A sharp incisive “Murdered?” from Mrs. Lorrimer.
A “Good God!” from Dr. Roberts.
Superintendent Battle nodded his head slowly. He looked rather like a Chinese porcelain mandarin. His expression was quite blank.
“Stabbed,” he said. “That’s the way of it. Stabbed.”
Then he shot out a question:
“Any of you leave the bridge table during the evening?”
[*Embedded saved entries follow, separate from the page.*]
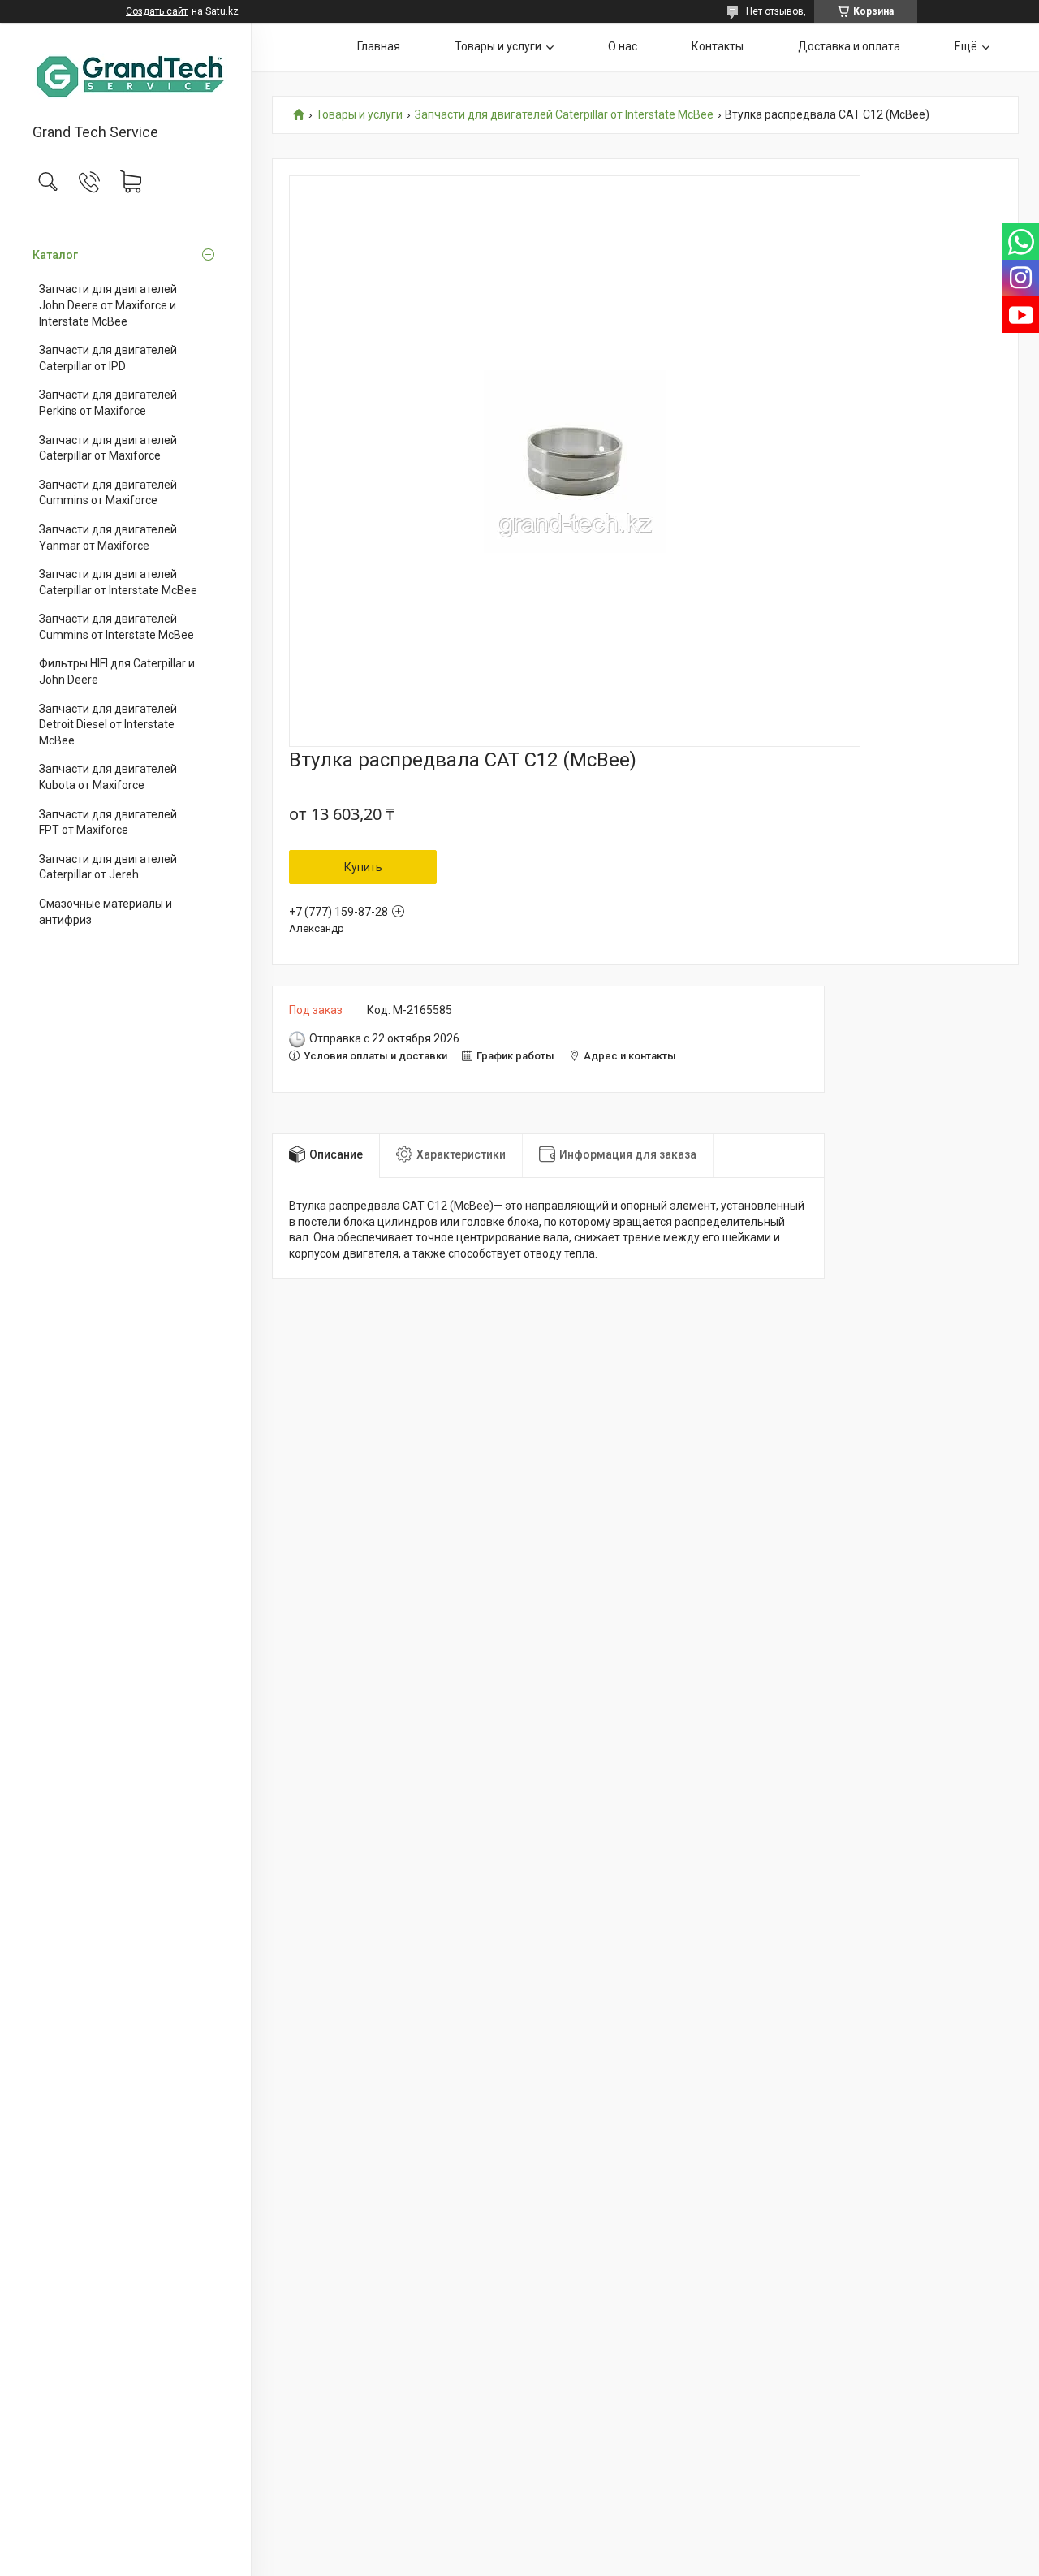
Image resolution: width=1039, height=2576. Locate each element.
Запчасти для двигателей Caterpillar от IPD (108, 358)
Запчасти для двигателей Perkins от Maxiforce (108, 402)
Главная (378, 46)
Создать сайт (157, 11)
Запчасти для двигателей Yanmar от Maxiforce (108, 537)
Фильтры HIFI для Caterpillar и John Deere (117, 671)
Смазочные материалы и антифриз (105, 911)
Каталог (55, 254)
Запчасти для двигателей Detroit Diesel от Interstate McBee (108, 724)
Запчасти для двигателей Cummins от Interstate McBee (116, 626)
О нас (622, 46)
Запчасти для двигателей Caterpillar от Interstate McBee (118, 582)
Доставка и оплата (849, 46)
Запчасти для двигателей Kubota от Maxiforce (108, 777)
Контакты (718, 46)
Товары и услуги (498, 46)
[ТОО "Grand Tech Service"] (125, 74)
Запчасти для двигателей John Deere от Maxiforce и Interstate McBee (108, 305)
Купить (363, 867)
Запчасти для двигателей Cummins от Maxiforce (108, 492)
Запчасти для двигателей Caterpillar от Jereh (108, 867)
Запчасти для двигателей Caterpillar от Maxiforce (108, 448)
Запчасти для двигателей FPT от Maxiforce (108, 822)
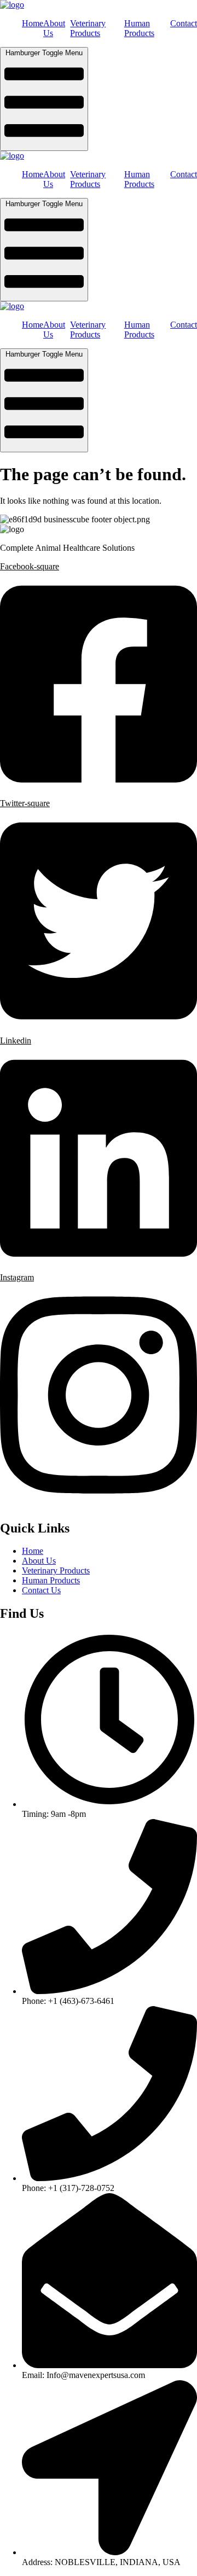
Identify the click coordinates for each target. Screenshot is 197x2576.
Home (32, 23)
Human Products (139, 28)
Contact (183, 23)
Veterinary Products (88, 28)
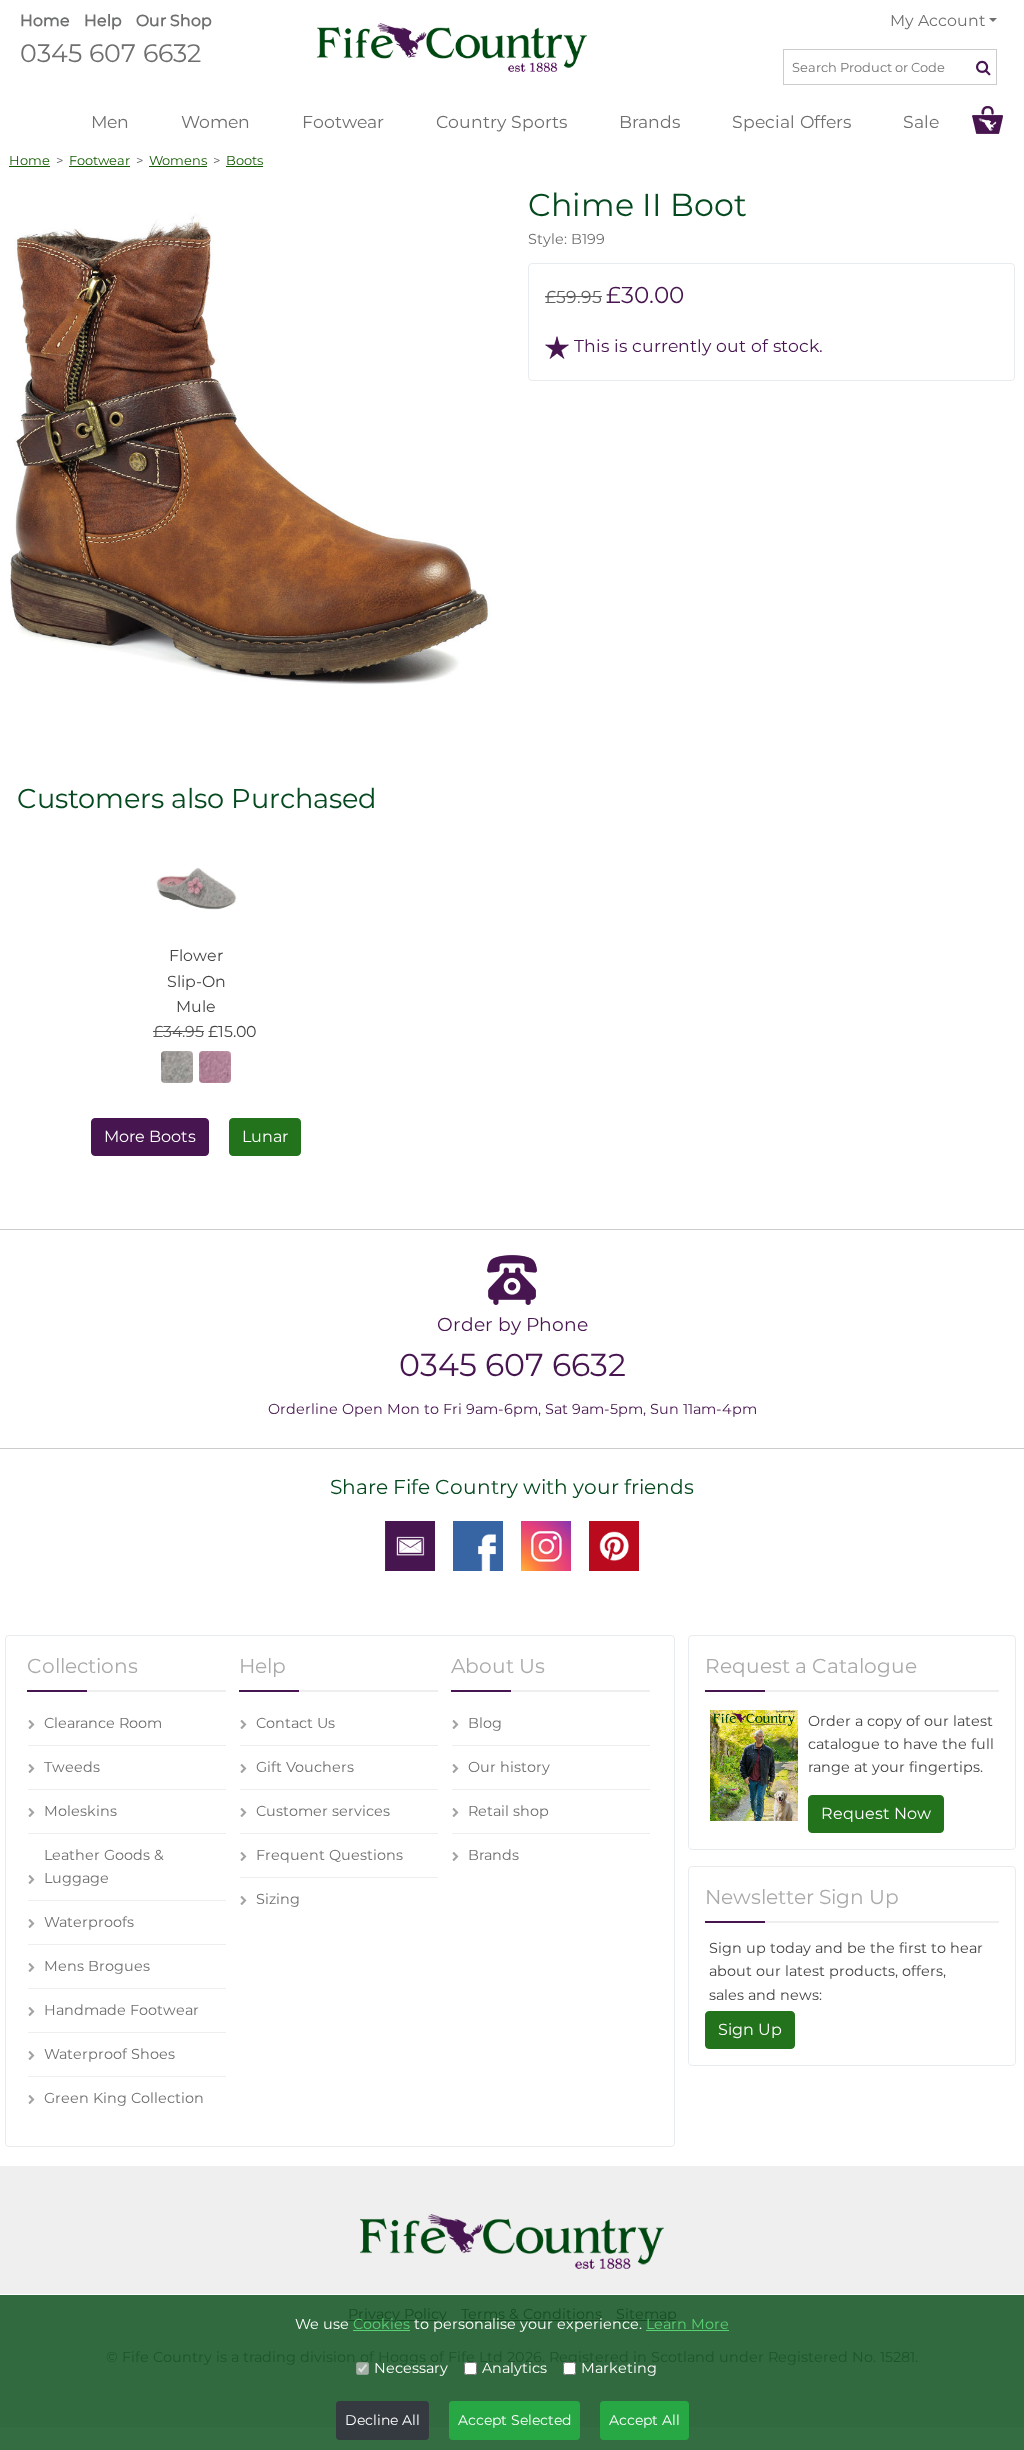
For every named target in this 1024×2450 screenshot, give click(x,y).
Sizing (278, 1899)
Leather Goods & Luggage (104, 1866)
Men (110, 121)
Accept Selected (514, 2420)
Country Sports (501, 121)
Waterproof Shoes (109, 2054)
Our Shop (174, 20)
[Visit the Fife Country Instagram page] (546, 1545)
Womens (178, 160)
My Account (937, 20)
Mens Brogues (97, 1966)
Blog (485, 1723)
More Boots (150, 1136)
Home (45, 20)
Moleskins (80, 1811)
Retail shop (508, 1811)
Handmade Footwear (121, 2010)
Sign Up (750, 2029)
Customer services (323, 1811)
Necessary (411, 2368)
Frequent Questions (329, 1855)
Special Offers (791, 121)
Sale (921, 121)
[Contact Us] (410, 1545)
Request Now (876, 1813)
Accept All (644, 2420)
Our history (509, 1767)
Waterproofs (89, 1922)
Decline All (382, 2420)
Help (103, 20)
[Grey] (177, 1065)
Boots (244, 160)
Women (215, 121)
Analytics (514, 2368)
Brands (649, 121)
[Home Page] (452, 46)
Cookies (381, 2324)
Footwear (343, 121)
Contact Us (295, 1723)
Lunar (265, 1136)
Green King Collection (124, 2098)
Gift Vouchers (305, 1767)
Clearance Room (103, 1723)
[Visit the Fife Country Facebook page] (478, 1545)
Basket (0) (987, 120)
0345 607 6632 (110, 52)
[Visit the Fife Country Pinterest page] (614, 1545)
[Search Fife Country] (985, 67)
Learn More (687, 2324)
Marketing (619, 2368)
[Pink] (215, 1065)
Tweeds (72, 1767)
He saw four expressions break up—waver. He saw fear—comprehension—indignation—dismay—horror; but he saw nothing definitely helpful.
“Well?”
There was a pause, and then Major Despard said quietly (he had risen now and was standing like a soldier on parade, his narrow, intelligent face turned to Battle):
“I think every one of us, at one time or another, moved from the bridge table—either to get drinks or to put wood on the fire. I did both. When I went to the fire Shaitana was asleep in the chair.”
“Asleep?”
“I thought so—yes.”
“He may have been,” said Battle. “Or he may have been dead then. We’ll go into that presently. I’ll ask you now to go into the room next door.” He turned to the quiet figure at his elbow: “Colonel Race, perhaps you’ll go with them?”
Race gave a quick nod of comprehension.
“Right, Superintendent.”
The four bridge players went slowly through the doorway.